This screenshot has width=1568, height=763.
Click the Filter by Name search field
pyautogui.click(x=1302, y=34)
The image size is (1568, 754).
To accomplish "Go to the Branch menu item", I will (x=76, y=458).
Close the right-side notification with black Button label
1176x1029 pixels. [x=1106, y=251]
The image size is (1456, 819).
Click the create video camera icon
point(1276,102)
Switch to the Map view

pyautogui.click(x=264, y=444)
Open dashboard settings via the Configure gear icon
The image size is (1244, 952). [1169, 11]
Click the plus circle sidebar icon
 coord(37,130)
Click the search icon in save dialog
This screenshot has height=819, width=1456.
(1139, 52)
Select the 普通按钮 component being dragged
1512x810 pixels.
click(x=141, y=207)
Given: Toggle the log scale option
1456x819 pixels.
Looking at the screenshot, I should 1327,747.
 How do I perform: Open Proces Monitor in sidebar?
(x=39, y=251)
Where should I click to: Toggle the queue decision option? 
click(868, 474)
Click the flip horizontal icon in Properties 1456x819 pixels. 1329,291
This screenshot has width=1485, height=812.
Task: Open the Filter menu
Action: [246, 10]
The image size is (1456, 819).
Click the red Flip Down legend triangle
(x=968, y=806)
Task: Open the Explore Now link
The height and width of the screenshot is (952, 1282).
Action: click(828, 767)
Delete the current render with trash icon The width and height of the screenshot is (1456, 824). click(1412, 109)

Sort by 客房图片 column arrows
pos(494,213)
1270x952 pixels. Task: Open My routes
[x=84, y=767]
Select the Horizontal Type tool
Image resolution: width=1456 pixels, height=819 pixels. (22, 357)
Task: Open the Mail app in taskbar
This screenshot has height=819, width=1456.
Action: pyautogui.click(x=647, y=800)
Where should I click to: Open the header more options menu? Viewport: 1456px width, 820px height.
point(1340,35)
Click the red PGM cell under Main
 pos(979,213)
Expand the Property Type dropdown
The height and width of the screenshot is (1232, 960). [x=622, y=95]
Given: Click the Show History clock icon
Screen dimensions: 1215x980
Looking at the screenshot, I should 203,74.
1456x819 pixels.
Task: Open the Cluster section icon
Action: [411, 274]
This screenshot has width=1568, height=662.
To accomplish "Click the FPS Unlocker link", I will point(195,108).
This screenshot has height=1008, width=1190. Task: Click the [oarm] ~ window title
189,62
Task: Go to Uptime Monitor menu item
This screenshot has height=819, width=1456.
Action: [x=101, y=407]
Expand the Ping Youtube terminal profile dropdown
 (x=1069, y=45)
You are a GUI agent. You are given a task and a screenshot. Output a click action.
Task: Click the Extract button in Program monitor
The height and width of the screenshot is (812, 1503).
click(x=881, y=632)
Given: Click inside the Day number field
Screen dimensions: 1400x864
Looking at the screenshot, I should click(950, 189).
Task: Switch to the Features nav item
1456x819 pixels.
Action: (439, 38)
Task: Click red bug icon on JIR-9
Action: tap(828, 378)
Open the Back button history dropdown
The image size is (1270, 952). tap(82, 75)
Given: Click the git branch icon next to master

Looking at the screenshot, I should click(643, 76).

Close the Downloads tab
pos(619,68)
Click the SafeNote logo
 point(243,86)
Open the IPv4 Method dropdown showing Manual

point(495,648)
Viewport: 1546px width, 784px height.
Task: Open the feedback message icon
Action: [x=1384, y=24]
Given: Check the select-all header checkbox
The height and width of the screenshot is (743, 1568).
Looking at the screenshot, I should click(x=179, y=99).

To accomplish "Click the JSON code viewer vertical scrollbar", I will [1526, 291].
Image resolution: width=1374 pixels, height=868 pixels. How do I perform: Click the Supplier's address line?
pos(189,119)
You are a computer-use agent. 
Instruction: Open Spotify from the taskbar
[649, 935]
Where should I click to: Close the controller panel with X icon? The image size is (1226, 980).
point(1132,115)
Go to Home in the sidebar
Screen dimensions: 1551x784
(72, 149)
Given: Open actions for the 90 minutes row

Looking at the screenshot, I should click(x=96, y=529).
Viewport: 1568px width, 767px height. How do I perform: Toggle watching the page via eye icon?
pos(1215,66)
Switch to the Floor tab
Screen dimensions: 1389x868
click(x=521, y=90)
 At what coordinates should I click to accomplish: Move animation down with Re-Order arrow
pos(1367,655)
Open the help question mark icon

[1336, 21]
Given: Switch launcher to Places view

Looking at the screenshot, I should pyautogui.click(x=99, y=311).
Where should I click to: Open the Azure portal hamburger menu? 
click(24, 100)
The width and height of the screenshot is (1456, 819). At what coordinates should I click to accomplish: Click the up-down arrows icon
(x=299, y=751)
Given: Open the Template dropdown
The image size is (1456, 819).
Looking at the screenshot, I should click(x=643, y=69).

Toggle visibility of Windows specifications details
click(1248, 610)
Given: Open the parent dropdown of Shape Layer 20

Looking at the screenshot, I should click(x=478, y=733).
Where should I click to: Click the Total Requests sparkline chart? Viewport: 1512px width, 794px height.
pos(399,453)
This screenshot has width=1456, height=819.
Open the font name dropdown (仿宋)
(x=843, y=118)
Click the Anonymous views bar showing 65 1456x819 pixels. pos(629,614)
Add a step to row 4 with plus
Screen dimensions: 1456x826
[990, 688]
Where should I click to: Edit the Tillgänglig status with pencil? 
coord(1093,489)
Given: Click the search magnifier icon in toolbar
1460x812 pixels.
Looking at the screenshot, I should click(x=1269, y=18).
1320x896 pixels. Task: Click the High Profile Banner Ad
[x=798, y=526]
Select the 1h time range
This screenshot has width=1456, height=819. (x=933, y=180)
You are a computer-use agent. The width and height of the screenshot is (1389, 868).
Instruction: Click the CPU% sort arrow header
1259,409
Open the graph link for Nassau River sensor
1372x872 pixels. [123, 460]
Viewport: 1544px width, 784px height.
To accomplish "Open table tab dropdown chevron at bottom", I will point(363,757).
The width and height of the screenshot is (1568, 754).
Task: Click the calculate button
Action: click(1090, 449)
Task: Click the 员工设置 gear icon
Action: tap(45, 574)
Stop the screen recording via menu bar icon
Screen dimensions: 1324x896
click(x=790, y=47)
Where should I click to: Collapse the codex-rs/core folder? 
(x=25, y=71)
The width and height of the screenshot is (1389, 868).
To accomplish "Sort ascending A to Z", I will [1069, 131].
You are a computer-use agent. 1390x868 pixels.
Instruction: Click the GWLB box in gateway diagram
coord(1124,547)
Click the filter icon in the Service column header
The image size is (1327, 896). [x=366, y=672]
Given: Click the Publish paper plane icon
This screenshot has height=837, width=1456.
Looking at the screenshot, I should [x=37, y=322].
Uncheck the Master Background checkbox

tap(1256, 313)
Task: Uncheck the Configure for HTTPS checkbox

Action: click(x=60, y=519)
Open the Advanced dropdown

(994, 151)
════════════════════
TASK REQUIREMENTS:
Only a number should be returned: how many lines in the material contain "agent"?

SOLVED EXERCISE:
4